La AAUD busca que la población realice una separación de los residuos, desarrolle una cultura de pago, establezca un lugar de acopio y en último lugar, que la comunidad se organice para contactar con las empresas recicladoras y ofrecerles el material generado. Algo que la encargada de FAS Panamá, Maribel Landau, considera más bien ‘un deseo o una intención, más que algo factible’. ‘No hay quien supervise ni eduque en la separación de residuos. Además, la recolección separada de residuos no es rentable económicamente de esa forma. Si la gente no entiende la importancia de reciclar, difícilmente va a funcionar ningún sistema’, añade la especialista.
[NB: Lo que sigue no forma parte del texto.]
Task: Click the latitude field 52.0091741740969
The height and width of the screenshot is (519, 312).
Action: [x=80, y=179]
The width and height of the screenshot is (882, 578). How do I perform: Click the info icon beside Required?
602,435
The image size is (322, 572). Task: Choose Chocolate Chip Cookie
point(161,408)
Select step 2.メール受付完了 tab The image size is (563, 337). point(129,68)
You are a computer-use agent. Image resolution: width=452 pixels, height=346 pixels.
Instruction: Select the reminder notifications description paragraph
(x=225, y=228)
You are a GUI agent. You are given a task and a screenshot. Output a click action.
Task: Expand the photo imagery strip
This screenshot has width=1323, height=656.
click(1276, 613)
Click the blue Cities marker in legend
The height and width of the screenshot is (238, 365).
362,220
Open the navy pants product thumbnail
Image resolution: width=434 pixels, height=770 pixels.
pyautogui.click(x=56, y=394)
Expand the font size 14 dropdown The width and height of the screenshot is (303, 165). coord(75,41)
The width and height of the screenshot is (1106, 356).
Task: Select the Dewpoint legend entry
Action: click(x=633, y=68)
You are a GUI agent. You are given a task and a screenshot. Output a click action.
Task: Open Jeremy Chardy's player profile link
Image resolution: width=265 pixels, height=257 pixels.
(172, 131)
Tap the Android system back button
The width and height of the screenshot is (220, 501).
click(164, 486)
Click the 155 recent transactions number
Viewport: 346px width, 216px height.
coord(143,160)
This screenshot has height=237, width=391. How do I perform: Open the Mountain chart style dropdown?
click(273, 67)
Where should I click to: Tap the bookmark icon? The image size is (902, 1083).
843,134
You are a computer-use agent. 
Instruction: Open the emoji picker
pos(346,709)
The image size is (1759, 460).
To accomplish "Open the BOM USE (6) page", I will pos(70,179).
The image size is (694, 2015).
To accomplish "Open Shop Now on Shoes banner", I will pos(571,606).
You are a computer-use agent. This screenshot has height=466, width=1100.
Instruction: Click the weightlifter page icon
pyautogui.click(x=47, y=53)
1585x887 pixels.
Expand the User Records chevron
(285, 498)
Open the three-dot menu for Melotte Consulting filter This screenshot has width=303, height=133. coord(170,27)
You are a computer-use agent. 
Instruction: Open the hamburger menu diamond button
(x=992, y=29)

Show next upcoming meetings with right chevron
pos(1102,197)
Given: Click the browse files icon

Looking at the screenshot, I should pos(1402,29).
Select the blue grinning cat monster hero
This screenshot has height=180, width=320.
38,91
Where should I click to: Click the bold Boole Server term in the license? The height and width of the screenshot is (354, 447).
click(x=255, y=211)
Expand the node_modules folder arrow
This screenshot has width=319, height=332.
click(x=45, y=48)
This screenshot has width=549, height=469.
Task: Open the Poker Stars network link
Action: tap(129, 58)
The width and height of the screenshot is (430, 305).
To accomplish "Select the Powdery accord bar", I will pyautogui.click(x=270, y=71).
Para Tejeira, este es un sistema que ‘se adapta más a nuestra idiosincrasia’, ya que todas las partes podrían salir beneficiadas. ‘Hay que cambiar el con sumo para cambiar la basura que producimos y con ella nuestra calidad de vida’, señala. El plan del Gobierno, que se desarrolla principalmente en las escuelas, busca incentivar la creatividad de los jóvenes para que se conviertan en microempresarios de productos reciclados; ‘inculcarles que ellos son parte de la solución’.

‘El reciclaje debe ser fruto de un proceso educativo no formal; debe ser un cambio transversal’, agrega el ingeniero, que reconoce las limitaciones.